The War of the Rosens

Winner of an Independent Book Award

The War of the Rosens, set in 1965, is about an eccentric Jewish family in the Bronx in which the sibling rivalry between two young sisters—one of whom is seriously ill—reaches a danger point, forcing each family member to face the limitations and complexities of love and faith.

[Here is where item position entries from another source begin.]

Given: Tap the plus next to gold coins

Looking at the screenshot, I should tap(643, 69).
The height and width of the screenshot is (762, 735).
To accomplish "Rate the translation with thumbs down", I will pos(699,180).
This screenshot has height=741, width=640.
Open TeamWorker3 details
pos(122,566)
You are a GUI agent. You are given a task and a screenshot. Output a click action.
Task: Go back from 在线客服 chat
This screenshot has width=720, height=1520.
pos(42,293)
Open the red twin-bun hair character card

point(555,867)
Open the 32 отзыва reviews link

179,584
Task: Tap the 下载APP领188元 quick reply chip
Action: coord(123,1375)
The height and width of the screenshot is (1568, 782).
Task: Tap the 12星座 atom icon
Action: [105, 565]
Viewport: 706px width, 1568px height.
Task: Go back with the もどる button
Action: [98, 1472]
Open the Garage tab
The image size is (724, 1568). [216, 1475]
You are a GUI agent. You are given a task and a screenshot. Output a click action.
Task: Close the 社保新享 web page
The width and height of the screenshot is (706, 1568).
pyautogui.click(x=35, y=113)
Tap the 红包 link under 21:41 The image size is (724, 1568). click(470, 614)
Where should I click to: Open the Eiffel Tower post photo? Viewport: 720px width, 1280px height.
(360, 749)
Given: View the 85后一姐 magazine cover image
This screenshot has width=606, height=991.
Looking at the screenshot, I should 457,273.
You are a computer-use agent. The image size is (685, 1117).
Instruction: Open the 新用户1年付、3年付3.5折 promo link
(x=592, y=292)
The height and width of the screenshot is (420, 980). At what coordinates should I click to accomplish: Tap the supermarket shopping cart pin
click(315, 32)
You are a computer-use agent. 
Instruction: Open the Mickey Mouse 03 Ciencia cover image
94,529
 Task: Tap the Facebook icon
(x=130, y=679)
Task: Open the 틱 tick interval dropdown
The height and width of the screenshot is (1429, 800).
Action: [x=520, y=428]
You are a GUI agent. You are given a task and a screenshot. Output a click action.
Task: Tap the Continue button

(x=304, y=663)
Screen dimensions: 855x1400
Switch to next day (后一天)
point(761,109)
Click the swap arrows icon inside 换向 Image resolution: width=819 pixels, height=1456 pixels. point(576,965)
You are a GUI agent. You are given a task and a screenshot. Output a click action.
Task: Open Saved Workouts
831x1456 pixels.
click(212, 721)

From Publishers Weekly: “In Eidus’s confident fifth book… 10-year-old cutie-pie Emma Rosen is navigating the rough seas of preadolescence and her temperamental Jewish family in a lower-middle-income Bronx housing project. Her often violent father, Leo, a self-righteous atheist who craves attention, dreamed of being a great novelist but instead owns a candy store; his casual flirtation with a sultry Jamaican widow threatens to blossom into a full-blown affair. Annette, Emma’s migraine-plagued doormat of a mother, can barely remember her younger, prettier, idealistic self as she slaves away in the kitchen, the butt of Leo’s tantrums. Emma, a budding poet who prays to the Virgin Mary, inspires intense animosity in her 13-year-old sister, May, which burns with the same red-hot intensity as May’s infatuation for a classmate with princely blond good looks and manners very different from the Rosens.”
(Read more from Publishers Weekly below)

Praise

“Eidus is a camouflage artist. Her sparkling novel has a dark underside, while beams of light struggle to break through the gray pall over this complex coming-of-age novel. It’s 1965, and the unhappy Rosens live in the projects in the Bronx along with a diverse array of other Jewish families. Hot-tempered Leo, who runs a humble candy store, is a rabid atheist who tries to inoculate his two daughters against religion. His meek wife, a migraine-prone drudge with a predilection for Doom and Gloom tows the line, but May, 13 and burdened with a lazy eye, regularly beseeches God and longs for glamour and romance. Precocious 10-year-old Emma is a budding poet drawn to the Virgin Mary and deeply concerned about what it means to be a bad or good Jew. As the Rosens are cruelly tested, Eidus works out a calculus of guilt, fear, and love. Grim and incisive, caustically humorous, and affecting, Eidus’s drama of moral reckoning is rendered with barbed detail to yield what Leo calls ‘The Truth With a Capitol T.’”
—Donna Seaman, Booklist

“Janice Eidus’s writing is intensely moving and fiercely intelligent. With bittersweet humor, and without sentimentality or nostalgia, she eloquently evokes the diverse voices of the adults and children of the colorful, eccentric Rosen family. She vividly captures not only the world of the Bronx in the mid-sixties, but also the world of one Jewish family struggling to survive in a harsh world charged with beauty and possibility.”
—Vivian Gornick, author of Fierce Attachments

“An old-fashioned coming-of-age tale, the book soon grows dark with crisis. Eidus illuminates the inner lives of young girls on the cusp of womanhood and demonstrates abundant compassion for her often prickly characters.”